Corinna é programadora cultural, investigadora e facilitadora. Mas também é escritora, editora e tradutora. É alemã e precisa de pouco mais do que uma boa ligação à internet para continuar a trabalhar para o seu país natal. Mas sente vontade, e necessidade, de criar impacto na terra onde escolheu viver. É a presidente da Veredas da Estrela, e uma força de trabalho e de organização inspiradora para os outros membros da comunidade. Eis o seu testemunho.
“Houve um clique: temos de ser nós a fazer alguma coisa”
Chamo-me Corinna Lawrenz. Nasci no sul da Alemanha. Mas sou de uma família que não é de lá de facto , são provenientes de outras zonas. Havia muitas deslocações relacionadas com a segunda guerra. Portanto acho que nunca tive raízes muito fortes no sítio onde nasci. Fui estudar para Düsseldorf, onde tirei uma licenciatura em Estudos de Cultura. Quis continuar os estudos e fazer um mestrado fora da Alemanha.
O plano era ficar fora dois anos e voltar para a Alemanha. Estava já com o NiK e ponderamos vários sítios, até encontrar um em que batesse tudo certo. Lisboa foi desde logo uma possibilidade. E acabou por ser a escolhida, porque foi a primeira cidade onde percebemos que tudo funcionava e havia os cursos que queríamos. E nós já tínhamos visitado a cidade e tínhamos gostado.
Corinna Lawrenz
Não basta ter o meu computador e o meu espaço de trabalho aqui. É importante também fazer algo que tenha algum impacto neste território.
Como eu e o Nik não terminamos o curso na mesma altura, comecei a andar à procura de trabalho em Lisboa, no meio da crise financeira, que entretanto tinha estourado. Tive muita sorte e acabei por ficar no Instituto Alemão, o Goethe-Institut , na parte da programação cultural – com foco em cinema e produção de eventos.
No Goethe a equipa é muito pequenina, todos fazem um bocadinho de tudo. Eu gostei muito. Nos cinco anos em que estive a fazer programação cultural conseguimos fazer uma transição de uma programação muito focado em pequenos ciclos de cinema – como o festival KINO, que é o festival de cinema alemão – para uma programação que contava com outras vertentes, como a questão da sustentabilidade e das alterações climáticas. Esses temas passaram a ser muito importantes. Comecei também a trabalhar cada vez mais em processos participativos fora da área do cinema e em questões pós-coloniais. E tudo isso se interliga bastante.

****************************************

● **EXERCÍCIO ESCRITO A**: Reproduz todas as linhas de dados que se seguem, sem omitir nenhuma e com todo o texto de cada uma, adicionando 84 a cada número das coordenadas de resposta. Deixa as imagens de fora.
O texto acima e as linhas de dados são materiais independentes.

● **DADOS BRUTOS**:
****************************************

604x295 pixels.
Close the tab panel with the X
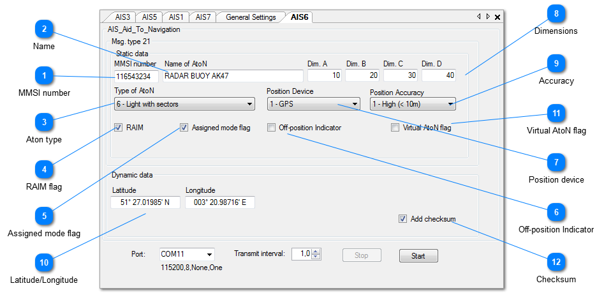(x=497, y=17)
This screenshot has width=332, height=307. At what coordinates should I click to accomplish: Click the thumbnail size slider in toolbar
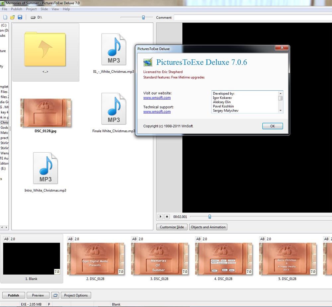143,17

****************************************

● **EXERCÍCIO ESCRITO B**:
Responde, com base no testemunho de Corinna Lawrenz:
(i) Em que cidade tirou ela a licenciatura, e em que área?
(ii) Porque acabou Lisboa por ser a cidade escolhida para o mestrado?
(iii) Em que instituição ficou a trabalhar em Lisboa, e em que área?

● **RESPOSTA AO EXERCÍCIO A**:
604x295 pixels.
Close the tab panel with the X
(x=581, y=101)
This screenshot has width=332, height=307. At what coordinates should I click to accomplish: Click the thumbnail size slider in toolbar
227,101

● **RESPOSTA AO EXERCÍCIO B**:
(i) Em Düsseldorf, em Estudos de Cultura.
(ii) Foi a primeira cidade onde perceberam que tudo funcionava e havia os cursos que queriam.
(iii) No Instituto Alemão (Goethe-Institut), na programação cultural, com foco em cinema e produção de eventos.